Will the Federal Reserve Board's latest round of credit-tightening really work? Or is the nation now headed into an unavoidable deep recession?
Those questions were on the minds of many Americans in the wake of the Fed's dramatic new moves last weekend to boost interest rates and tighten credit throughout the economy. And the answer depended, almost as much as anything, on the behavior of Jimmy Carter.
Although the president didn't ask for the latest round of credit-tightening by the quasiautonomous Fed, economists say Carter may now have more to do with the outcome of the central bank's actions than the man who initiated the new interest-rate plan, board Chairman Paul A. Volcker.
If the president can "hang tough" long enough for the Fed's harsh medicine to work -- as Carter said he'd on do Monday -- then the move could help cool speculative fever and dampen inflation. but if Carter hints he may try to counter the Fed action, he could blow the whole effort apart.

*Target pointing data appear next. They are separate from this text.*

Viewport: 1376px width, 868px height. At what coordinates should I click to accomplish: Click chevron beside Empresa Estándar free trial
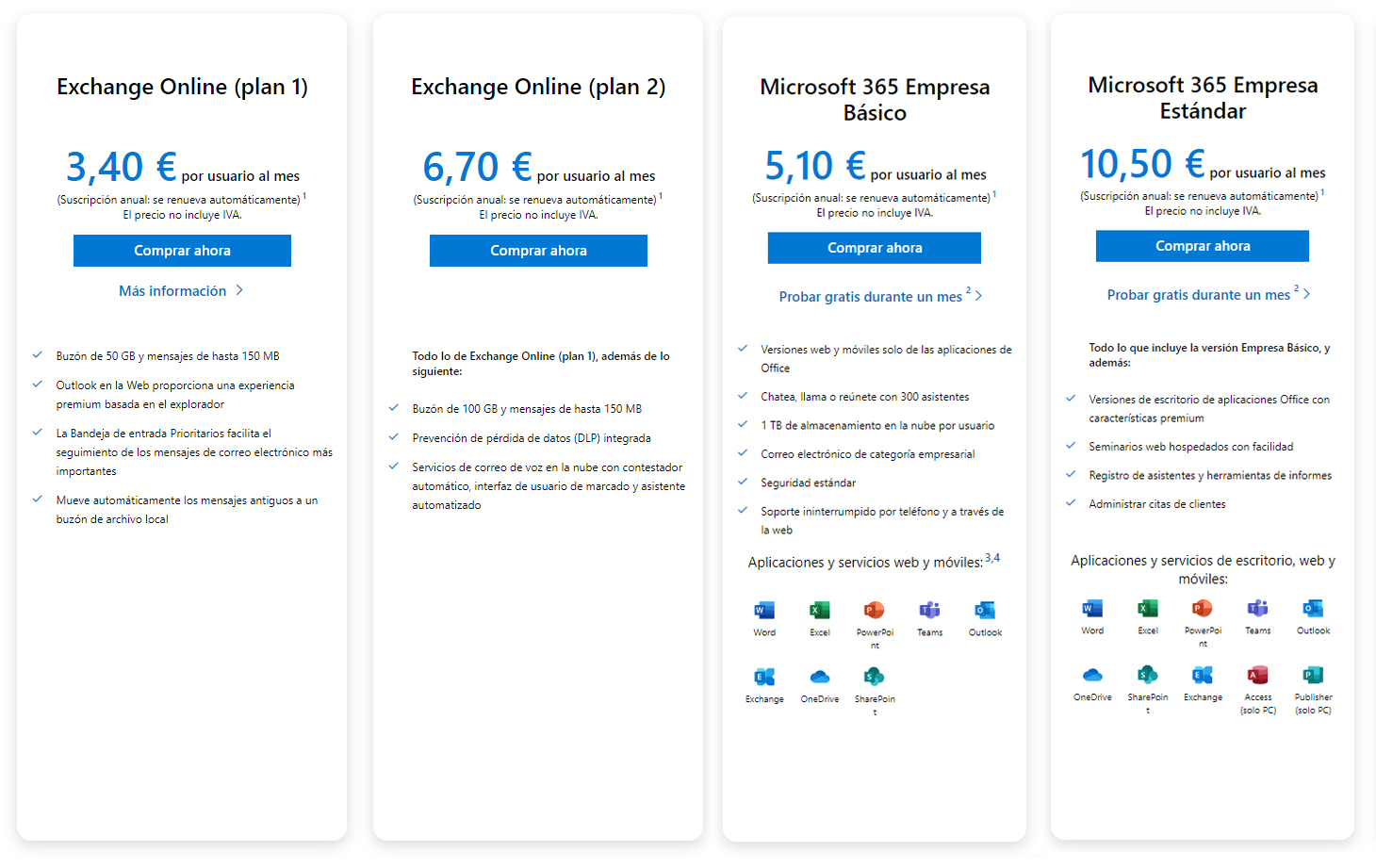1307,294
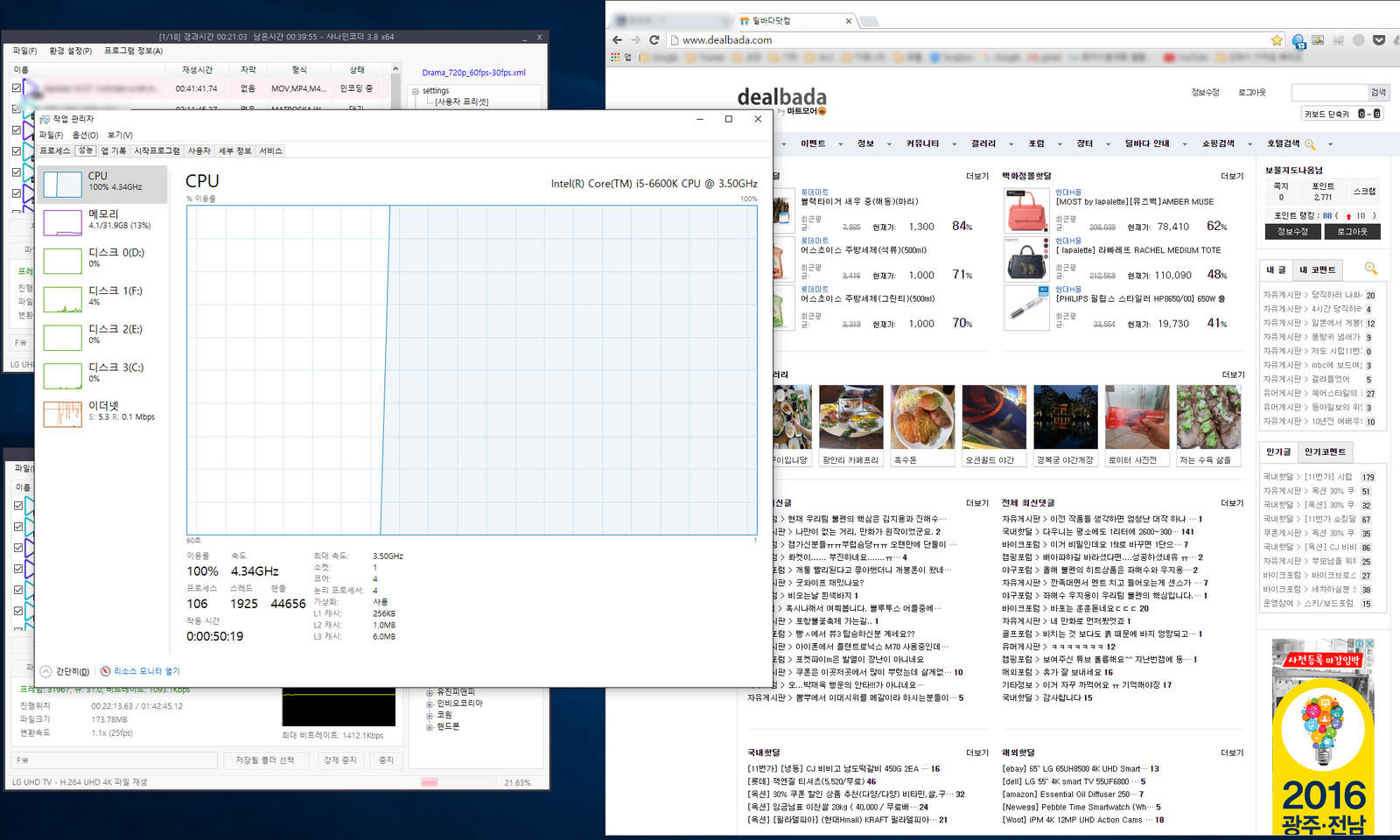Collapse the settings tree node
The image size is (1400, 840).
click(416, 91)
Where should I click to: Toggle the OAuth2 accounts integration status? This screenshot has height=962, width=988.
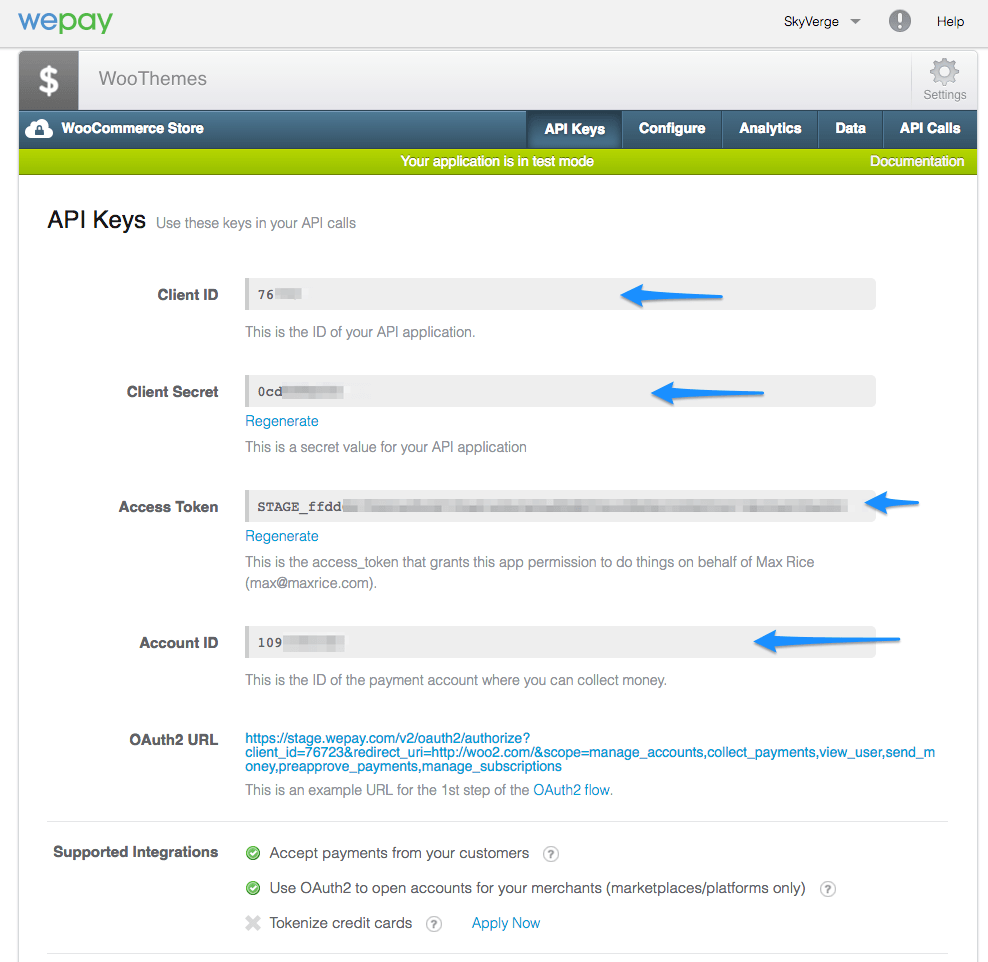coord(253,889)
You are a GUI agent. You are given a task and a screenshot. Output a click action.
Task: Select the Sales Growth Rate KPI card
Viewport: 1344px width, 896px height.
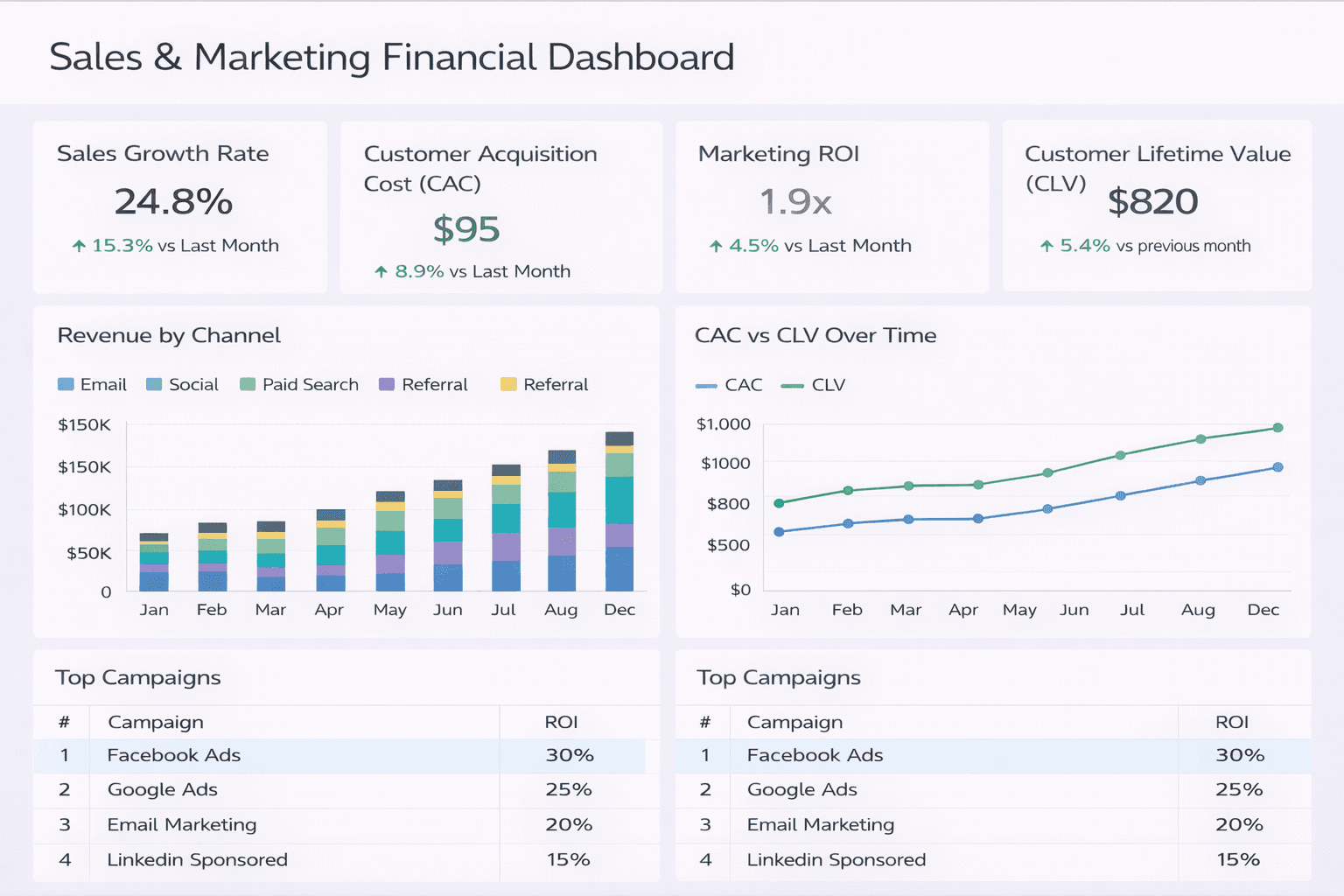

The administration's actions now are crucial because, in a way, what the central bank did last weekend was a loaded-gun scare tactic -- intended to nick the speculative bubble in the economy without seriously shooting holes in the underying level of real economic activity.
Besides raising its key discount rate from 11 percent to a record 12 percent, the central bank revised its entire approach to managing money and credit to place more emphasis on limiting bank reserves and less on interest-rate targets, and it increased reserve requirements for banks.
Experts agreed the dramatic action was necessarh to help dampen excessive borrowing that had fueled speculation in the commodity and exchange markets and to rein in the money supply, which also was growing far too rapidly. This combination of factors had sent the dollar into another slide.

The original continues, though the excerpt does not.